A wholly-owned subsidiary of a custodian used as a nominee company to hold legal title to client investments (other than cash).

Under CASS 6, a custodian must not hold its own house positions in the same legal entity as its clients’ assets. A nominee, therefore, dedicated entity that a custodian sets up to hold its clients’, and only its clients’ assets. The nominee is not the custodian per se, but a legal entity in its custody chain that acts as a total firebreak between the custodian’s credit risk and its clients’ assets: a dedicated entity which does nothing other than acting as a registered owned of shares for third parties.

Thus, should the Custodian go, as they say in Mallorca, “tetas arriba”, then its insolvency administrator has no licence, no justification, no excuse';' for poking around in its client assets looking for baubles and trinkets it can share with the custodian’s unsecured creditors. It’s a clean, segregated ledger, ring-fenced with the deep magic of corporate personality.

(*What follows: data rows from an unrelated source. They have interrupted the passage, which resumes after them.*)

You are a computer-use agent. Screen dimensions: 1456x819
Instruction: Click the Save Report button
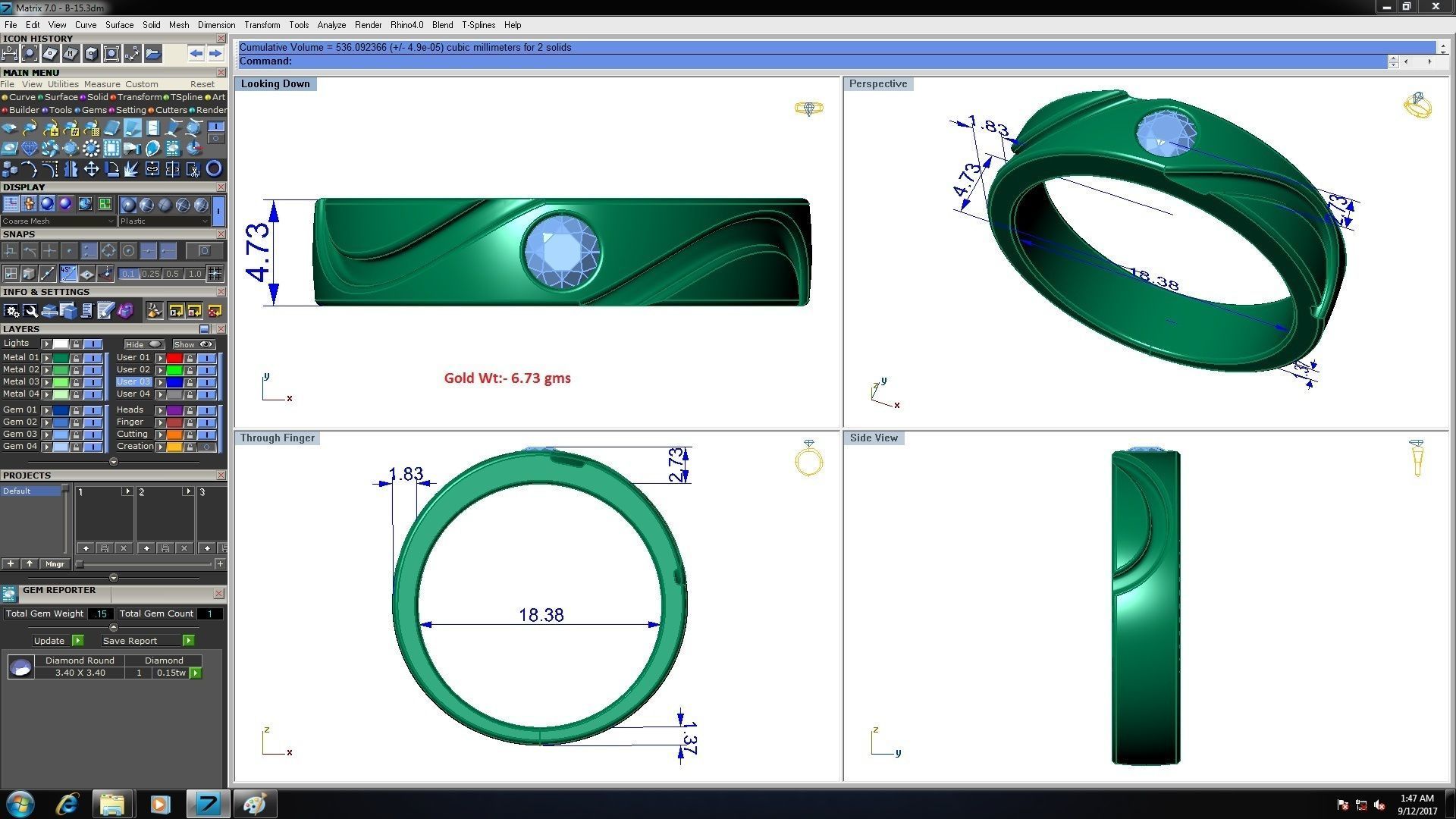(x=130, y=641)
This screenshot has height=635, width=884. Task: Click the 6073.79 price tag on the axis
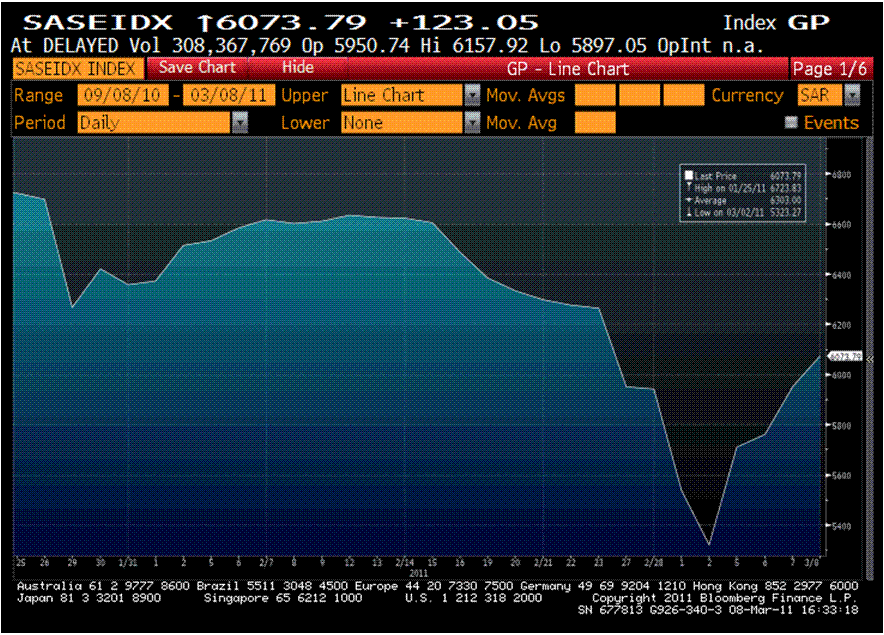coord(846,356)
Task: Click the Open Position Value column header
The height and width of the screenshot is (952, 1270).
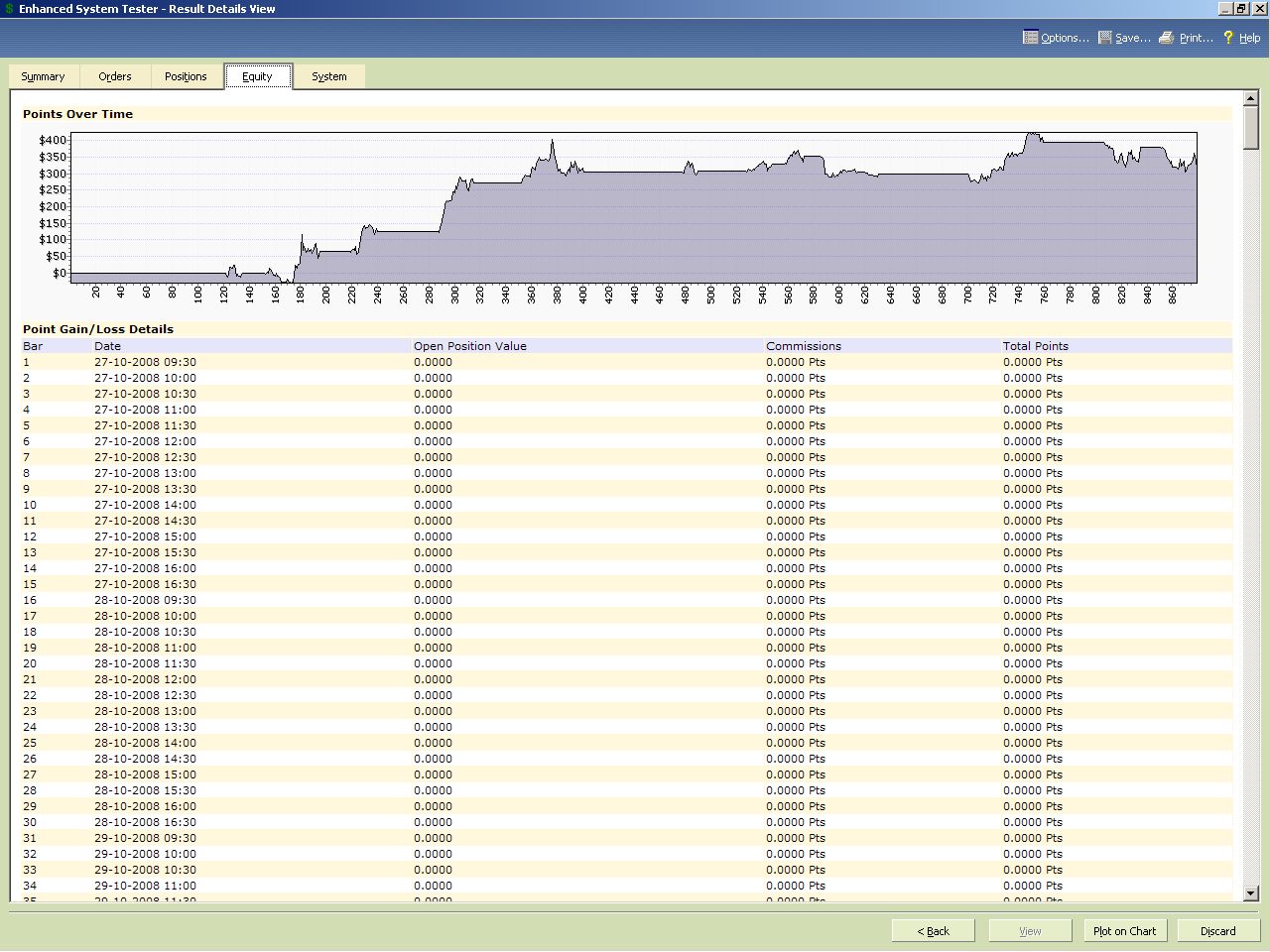Action: point(470,346)
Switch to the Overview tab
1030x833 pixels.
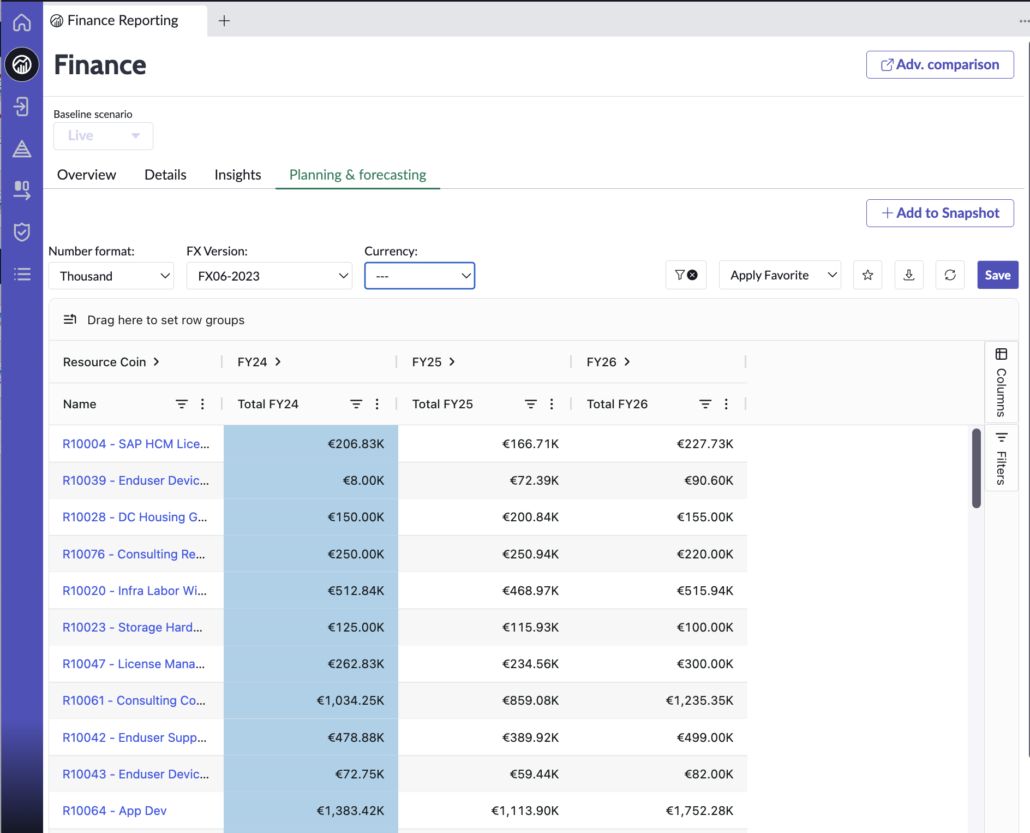point(86,175)
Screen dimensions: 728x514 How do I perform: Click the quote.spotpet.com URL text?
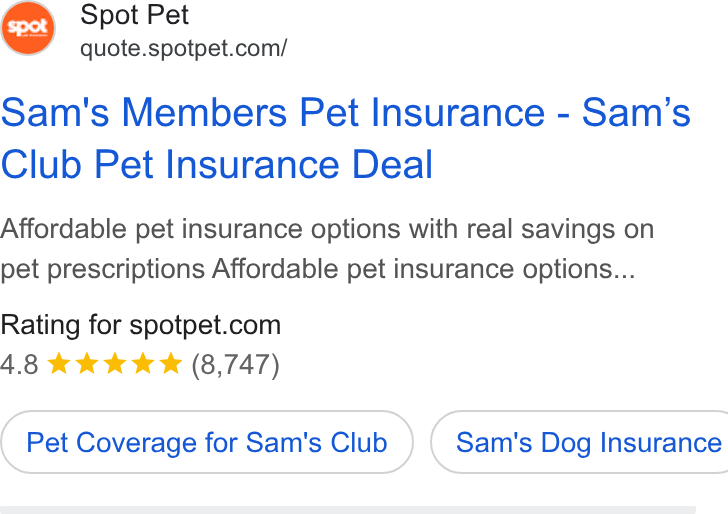183,48
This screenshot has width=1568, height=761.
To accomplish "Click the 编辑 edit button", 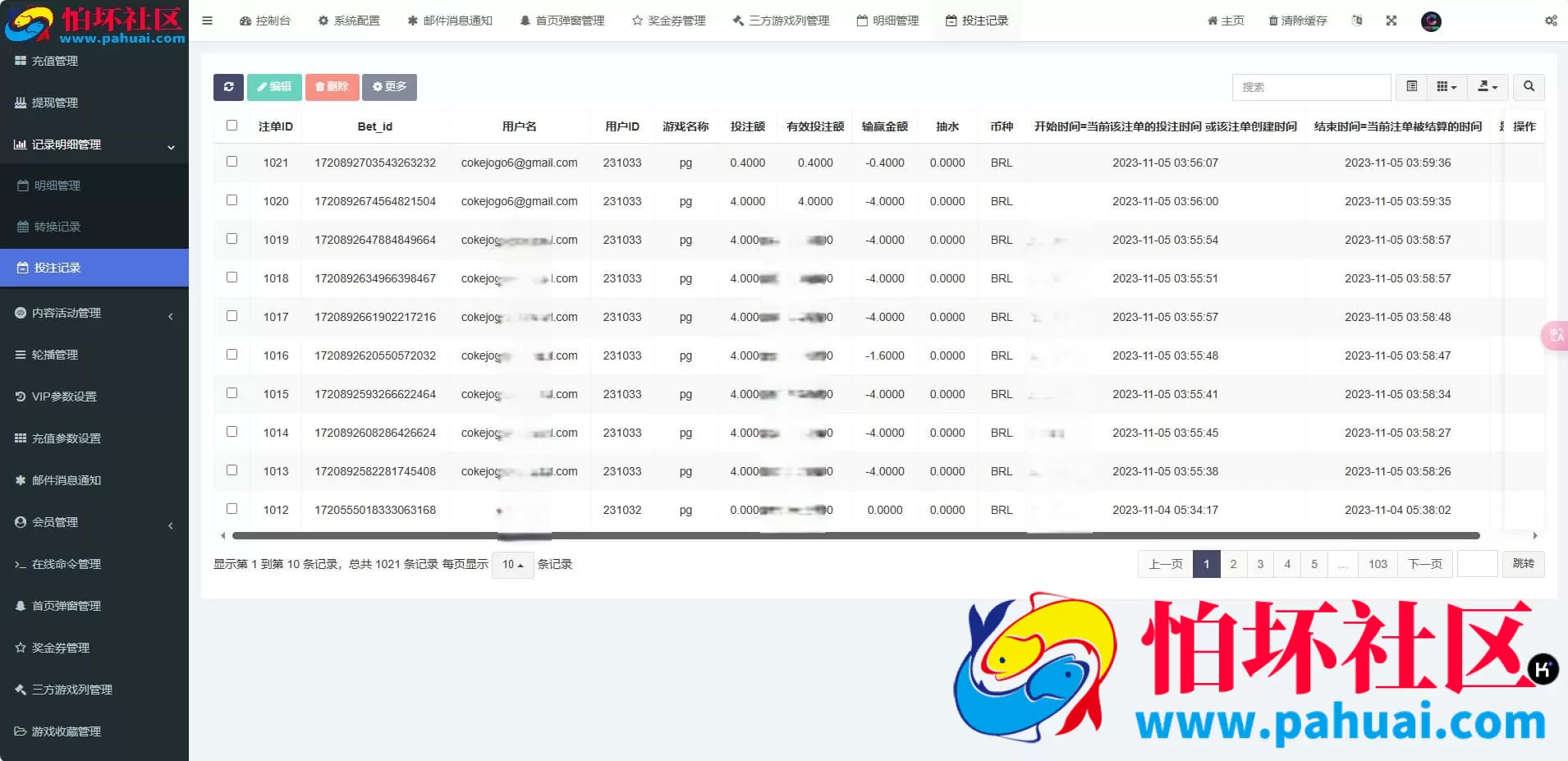I will pos(273,87).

This common structure in the UK custody market was endorsed by Peter Bloxham's Final review of the Investment Bank Special Administration Regulations 2011 in January 2014, the third recommendation of which was:

Use of Nominee Companies

3 FCA should consider encouraging firms, in appropriate cases, to use a wholly-owned subsidiary as the nominee company to hold legal title to client investments (other than cash).

The report noted:

“... the rapid transfer of client positions to a solvent successor firm was facilitated by the fact that the failed firm held substantially all its (UK) custody assets in the name of a separate nominee company subsidiary. It was possible to transfer the shares in that nominee company as part of the transfer of client positions. The transfer of the shares in the nominee company was sufficient to produce the result that all the client holdings registered in that nominee passed into the control of the transferee, without the need for transfers of individual holdings. I recommend that consideration be given by the FCA to encouraging this practice.”